You have been wrong pretty much every step of the way, and the MSC ruling has proven it so far.
and Ironically enough, it has upheld pretty much all that I have said.

Interesting.
 

bob harris

Well-Known Member
again, all fluff no substance... well you need to improve your abilities, or get more experience.



You have been wrong pretty much every step of the way, and the MSC ruling has proven it so far.
and Ironically enough, it has upheld pretty much all that I have said.

Interesting.
Your interpretation of the SC ruling is far too generous. They did as they should, they clarified and upheld the basic defenses.

And for anyone who can read..they also opened up a whole bunch of new things for prosecutors to test.

See, it works like this. I was representing myself in court, suing a guy for breech of contract. The judge denied a motion I made. I asked him if I could file a differently worded motion, on the same subject and have the motion pass.

His reply was that he could not give legal advise, but could answer questions on protocol. I re worded my question to "how would one go about re filing a new motion"...and he told me exactly how to word it, file it and proceed. The simple change of wording, made it a protocol question..not legal advise.

Two days later, the same judge granted my new motion, and I had a $40,000 judgement for damages. Same judge helped me collect too. At least, he guided me through the protocol..without giving direct advise.

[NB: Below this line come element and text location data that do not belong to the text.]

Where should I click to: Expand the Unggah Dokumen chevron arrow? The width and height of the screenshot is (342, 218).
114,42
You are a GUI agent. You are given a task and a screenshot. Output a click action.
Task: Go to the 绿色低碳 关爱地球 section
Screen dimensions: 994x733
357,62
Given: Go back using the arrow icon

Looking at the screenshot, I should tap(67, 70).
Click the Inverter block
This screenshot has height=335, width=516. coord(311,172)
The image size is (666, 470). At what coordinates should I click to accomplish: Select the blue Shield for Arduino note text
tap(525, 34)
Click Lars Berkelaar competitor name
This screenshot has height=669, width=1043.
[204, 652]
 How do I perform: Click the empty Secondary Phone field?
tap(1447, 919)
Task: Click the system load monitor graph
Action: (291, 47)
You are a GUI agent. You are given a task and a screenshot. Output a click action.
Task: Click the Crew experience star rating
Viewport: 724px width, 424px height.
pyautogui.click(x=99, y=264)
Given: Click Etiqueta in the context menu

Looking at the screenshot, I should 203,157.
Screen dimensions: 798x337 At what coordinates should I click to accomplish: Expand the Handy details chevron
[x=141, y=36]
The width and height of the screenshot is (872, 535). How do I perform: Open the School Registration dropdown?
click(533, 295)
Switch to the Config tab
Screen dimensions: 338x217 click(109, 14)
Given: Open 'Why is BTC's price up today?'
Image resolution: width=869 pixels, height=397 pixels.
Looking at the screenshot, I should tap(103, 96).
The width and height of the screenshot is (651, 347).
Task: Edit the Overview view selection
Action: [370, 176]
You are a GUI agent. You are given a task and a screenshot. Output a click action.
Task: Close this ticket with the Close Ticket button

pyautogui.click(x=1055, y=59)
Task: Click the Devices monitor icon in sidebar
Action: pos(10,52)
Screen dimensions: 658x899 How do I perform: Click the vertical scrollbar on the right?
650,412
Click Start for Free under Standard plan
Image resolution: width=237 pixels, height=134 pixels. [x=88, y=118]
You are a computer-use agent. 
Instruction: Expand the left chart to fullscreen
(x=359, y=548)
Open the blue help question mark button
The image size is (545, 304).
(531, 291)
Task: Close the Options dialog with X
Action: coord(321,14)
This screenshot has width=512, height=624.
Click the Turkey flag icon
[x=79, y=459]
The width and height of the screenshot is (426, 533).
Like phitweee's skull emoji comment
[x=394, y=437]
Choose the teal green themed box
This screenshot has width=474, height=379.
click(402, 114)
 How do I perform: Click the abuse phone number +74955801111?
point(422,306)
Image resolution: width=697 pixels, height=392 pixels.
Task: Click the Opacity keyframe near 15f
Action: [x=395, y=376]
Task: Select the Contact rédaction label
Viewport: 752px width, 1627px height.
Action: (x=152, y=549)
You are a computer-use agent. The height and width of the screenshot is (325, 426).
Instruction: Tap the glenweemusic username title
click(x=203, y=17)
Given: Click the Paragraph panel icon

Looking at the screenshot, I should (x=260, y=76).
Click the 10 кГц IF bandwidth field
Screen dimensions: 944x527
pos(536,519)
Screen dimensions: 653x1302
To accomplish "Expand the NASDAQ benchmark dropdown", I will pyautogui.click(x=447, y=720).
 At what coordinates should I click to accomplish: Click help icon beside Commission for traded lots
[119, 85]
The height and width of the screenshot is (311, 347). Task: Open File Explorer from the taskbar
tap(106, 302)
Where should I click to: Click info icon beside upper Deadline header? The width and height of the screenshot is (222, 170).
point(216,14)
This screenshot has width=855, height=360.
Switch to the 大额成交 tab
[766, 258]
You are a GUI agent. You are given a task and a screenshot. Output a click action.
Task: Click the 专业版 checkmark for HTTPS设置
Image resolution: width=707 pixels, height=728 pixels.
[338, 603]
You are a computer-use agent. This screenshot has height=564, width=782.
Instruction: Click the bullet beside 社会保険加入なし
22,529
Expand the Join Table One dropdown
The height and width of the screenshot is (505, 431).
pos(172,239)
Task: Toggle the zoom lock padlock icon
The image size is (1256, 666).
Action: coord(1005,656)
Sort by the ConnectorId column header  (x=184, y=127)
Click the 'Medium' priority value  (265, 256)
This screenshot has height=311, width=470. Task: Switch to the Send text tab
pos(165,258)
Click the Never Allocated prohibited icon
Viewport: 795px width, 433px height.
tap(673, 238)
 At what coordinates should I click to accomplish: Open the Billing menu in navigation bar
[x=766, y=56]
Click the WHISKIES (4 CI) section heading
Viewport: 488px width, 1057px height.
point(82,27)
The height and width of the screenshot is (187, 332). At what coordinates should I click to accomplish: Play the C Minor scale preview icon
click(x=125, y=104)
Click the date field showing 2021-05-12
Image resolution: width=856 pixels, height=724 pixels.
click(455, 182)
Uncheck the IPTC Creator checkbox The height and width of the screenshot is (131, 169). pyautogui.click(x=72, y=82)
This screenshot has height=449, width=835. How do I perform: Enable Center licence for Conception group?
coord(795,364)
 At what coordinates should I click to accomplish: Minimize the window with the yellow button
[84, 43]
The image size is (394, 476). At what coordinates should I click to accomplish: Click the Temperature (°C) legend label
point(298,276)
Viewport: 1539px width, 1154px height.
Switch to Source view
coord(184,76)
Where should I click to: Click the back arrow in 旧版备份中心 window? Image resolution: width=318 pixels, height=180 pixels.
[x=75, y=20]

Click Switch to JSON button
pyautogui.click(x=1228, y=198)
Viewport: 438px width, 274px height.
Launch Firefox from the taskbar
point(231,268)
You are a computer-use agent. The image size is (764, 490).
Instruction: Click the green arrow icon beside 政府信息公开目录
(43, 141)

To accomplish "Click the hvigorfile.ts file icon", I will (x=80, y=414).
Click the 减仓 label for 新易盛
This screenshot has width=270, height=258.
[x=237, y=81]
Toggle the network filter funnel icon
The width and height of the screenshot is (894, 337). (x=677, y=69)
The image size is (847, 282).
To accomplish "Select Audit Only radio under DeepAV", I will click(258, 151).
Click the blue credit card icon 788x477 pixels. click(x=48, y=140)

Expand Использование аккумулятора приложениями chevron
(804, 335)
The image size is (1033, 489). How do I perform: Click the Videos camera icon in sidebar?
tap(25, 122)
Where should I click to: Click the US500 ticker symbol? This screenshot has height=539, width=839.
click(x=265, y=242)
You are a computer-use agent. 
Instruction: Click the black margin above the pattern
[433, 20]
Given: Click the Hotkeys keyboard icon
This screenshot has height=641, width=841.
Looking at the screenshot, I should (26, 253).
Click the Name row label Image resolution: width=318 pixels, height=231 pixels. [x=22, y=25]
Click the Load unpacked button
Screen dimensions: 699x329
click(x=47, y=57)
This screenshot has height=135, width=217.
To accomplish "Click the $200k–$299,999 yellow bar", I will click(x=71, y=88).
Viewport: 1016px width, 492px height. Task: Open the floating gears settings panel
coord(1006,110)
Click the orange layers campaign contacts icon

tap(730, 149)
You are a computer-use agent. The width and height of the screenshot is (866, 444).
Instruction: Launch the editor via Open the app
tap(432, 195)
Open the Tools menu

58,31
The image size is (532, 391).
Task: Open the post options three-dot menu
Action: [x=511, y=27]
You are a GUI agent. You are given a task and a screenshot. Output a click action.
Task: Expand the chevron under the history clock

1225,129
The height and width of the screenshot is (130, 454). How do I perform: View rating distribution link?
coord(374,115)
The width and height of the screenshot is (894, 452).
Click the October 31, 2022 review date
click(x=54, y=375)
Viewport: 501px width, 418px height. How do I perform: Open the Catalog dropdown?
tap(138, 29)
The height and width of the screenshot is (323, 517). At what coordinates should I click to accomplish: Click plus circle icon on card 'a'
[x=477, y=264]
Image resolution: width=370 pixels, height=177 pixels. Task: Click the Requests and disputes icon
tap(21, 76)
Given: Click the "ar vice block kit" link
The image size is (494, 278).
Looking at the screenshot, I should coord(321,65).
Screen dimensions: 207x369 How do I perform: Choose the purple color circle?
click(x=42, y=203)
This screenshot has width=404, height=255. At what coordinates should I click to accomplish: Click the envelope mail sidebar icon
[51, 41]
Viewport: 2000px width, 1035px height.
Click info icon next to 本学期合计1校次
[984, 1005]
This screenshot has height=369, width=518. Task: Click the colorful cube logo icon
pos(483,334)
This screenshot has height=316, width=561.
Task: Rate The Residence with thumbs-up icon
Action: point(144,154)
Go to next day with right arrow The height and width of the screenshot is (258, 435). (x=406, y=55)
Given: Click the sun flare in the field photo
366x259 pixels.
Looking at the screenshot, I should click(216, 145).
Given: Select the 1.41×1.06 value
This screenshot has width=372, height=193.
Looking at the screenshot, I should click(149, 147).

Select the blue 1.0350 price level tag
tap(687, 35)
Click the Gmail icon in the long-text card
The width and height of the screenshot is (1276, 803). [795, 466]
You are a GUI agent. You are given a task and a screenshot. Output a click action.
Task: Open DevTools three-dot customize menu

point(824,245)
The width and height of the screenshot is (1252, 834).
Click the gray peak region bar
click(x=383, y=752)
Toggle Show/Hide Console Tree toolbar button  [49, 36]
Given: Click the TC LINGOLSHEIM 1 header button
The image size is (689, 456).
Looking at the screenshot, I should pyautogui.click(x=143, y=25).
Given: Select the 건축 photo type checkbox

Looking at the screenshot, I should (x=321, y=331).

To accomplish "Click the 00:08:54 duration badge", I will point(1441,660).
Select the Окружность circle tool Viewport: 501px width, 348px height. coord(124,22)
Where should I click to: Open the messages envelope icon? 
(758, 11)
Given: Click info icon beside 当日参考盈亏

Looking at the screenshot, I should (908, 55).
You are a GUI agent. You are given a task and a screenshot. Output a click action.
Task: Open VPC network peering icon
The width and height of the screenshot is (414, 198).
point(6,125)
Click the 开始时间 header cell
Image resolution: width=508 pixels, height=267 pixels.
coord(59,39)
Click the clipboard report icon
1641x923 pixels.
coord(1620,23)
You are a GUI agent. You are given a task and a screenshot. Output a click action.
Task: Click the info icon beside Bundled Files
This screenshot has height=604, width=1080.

He wanted to help me..but could not under protocol. So he directed me to proper protocol. Supreme Court just did the same thing for prosecutors.

All I'm saying is that the SC rulings upheld the med law, but they also established new "protocol" for the prosecutors...the prosecutors know the rules of the game, and will begin round two of arrests soon....and the direction they have been given by the SC, will bite people that think like you in the ass..

"Reasonable amounts for medical condition".....huge wording..huge...but you can't grasp open minded thinking..so all you'll do is cry foul when some poor guy goes to jail for following your advise.

Me, I'd rather he didn't get arrested in the first place.